**Problem statement:**
Which lines in the material below contain the word "sidebar"? Copy each of them.

**Task inputs:**
☆ ☆ ☆
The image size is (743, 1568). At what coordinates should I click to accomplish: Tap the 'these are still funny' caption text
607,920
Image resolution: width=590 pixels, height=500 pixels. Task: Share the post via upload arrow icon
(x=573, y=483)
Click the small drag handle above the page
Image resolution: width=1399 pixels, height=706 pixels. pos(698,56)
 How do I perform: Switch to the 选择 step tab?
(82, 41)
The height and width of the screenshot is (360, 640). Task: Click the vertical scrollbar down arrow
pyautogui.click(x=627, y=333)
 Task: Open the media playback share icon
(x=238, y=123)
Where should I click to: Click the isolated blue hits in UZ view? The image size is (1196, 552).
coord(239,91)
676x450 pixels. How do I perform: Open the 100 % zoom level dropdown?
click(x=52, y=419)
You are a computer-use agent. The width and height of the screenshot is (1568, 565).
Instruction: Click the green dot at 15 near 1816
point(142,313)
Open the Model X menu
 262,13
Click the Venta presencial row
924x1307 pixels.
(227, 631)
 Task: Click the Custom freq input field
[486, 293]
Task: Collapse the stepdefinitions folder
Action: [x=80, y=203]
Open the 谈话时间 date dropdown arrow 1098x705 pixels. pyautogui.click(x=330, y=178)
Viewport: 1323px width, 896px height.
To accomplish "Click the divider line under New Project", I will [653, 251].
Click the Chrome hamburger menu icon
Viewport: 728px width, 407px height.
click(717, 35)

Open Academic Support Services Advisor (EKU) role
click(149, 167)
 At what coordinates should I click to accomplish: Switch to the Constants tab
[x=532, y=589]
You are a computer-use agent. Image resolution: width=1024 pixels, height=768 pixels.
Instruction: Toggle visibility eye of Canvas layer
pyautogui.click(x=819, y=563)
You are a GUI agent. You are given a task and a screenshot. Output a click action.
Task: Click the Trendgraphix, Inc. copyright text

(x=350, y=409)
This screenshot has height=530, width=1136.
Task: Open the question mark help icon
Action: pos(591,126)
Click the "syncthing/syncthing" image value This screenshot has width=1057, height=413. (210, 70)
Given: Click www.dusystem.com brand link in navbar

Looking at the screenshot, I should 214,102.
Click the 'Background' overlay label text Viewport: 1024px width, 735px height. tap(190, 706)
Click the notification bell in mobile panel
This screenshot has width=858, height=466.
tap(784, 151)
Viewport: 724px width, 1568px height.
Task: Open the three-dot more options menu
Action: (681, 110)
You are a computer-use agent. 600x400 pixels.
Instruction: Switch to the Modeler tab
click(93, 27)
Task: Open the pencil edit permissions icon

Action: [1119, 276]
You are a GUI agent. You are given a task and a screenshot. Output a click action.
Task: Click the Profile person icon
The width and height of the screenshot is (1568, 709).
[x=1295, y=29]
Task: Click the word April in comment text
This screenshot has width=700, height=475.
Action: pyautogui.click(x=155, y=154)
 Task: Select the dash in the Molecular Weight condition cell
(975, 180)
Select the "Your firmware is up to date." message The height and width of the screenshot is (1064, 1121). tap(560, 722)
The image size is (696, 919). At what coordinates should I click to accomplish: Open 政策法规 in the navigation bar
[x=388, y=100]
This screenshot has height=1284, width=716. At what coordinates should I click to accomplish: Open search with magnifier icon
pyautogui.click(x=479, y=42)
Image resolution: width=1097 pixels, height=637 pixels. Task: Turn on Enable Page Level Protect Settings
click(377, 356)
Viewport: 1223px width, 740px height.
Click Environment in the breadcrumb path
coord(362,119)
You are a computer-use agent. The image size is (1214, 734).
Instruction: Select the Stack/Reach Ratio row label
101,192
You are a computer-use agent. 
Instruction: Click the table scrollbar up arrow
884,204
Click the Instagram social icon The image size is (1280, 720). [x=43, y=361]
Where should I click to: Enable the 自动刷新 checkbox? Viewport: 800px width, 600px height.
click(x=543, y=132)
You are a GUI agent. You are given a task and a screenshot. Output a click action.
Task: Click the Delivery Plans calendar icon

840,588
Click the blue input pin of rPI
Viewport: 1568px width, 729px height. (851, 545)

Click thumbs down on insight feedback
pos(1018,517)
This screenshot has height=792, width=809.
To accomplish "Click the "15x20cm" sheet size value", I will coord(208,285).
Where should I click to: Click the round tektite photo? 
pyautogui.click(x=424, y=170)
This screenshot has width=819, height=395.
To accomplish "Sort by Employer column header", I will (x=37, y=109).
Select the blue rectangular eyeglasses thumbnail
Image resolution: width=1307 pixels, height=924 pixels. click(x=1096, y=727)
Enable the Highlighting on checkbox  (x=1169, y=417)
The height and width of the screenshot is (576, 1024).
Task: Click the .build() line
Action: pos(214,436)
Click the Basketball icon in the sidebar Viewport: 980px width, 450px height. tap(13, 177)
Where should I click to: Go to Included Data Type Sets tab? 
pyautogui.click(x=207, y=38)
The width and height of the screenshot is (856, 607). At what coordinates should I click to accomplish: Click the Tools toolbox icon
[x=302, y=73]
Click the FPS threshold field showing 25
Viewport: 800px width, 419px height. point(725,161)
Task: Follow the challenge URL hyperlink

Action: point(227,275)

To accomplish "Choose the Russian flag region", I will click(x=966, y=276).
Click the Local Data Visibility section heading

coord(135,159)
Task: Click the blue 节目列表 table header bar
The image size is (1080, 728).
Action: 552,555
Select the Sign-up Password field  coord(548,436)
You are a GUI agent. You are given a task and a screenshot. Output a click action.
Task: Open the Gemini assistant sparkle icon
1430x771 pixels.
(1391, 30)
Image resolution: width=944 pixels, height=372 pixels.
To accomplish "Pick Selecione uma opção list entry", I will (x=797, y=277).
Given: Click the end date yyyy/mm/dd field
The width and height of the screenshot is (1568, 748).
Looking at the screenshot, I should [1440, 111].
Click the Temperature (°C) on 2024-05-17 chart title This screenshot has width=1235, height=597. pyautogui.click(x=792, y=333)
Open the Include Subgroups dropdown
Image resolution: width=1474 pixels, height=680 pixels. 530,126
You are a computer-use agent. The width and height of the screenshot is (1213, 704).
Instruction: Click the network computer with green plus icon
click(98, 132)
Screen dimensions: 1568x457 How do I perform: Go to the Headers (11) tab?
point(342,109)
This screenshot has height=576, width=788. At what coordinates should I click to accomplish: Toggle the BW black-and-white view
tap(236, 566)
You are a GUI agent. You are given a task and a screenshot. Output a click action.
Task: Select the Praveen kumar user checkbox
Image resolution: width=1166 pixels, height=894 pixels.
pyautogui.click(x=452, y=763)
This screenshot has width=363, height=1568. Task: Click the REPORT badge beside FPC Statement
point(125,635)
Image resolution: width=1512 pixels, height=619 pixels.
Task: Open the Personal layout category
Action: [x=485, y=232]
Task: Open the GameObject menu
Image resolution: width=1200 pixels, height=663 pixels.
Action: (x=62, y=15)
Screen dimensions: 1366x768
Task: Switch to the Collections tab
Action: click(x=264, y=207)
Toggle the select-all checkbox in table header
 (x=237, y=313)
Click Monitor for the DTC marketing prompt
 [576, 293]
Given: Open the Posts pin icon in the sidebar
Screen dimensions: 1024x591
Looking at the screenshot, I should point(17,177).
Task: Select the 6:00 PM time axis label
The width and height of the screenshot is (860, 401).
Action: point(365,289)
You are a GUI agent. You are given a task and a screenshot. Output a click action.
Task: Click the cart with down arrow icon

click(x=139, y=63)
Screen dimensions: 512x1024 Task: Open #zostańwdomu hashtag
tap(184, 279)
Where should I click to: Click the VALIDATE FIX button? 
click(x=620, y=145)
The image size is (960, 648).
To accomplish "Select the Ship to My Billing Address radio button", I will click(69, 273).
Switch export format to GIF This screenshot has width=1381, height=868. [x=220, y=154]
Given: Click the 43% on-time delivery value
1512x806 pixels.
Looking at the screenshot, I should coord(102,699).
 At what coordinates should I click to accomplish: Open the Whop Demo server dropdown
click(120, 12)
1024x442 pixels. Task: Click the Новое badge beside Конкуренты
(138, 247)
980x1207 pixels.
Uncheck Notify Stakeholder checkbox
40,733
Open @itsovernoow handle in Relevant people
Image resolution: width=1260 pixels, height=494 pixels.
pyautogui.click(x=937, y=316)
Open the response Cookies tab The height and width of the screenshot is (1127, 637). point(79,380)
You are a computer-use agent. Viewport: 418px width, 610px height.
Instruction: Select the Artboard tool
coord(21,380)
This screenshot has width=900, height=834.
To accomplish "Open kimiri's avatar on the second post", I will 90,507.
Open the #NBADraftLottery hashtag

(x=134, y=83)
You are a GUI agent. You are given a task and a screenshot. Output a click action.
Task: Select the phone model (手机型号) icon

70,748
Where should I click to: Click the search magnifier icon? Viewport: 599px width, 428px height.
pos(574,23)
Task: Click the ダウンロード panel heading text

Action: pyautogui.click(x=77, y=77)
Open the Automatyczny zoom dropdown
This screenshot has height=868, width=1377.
☆ ☆ ☆
**Response box:**
Click the Basketball icon in the sidebar Viewport: 980px width, 450px height. tap(13, 177)
Given: Open the Posts pin icon in the sidebar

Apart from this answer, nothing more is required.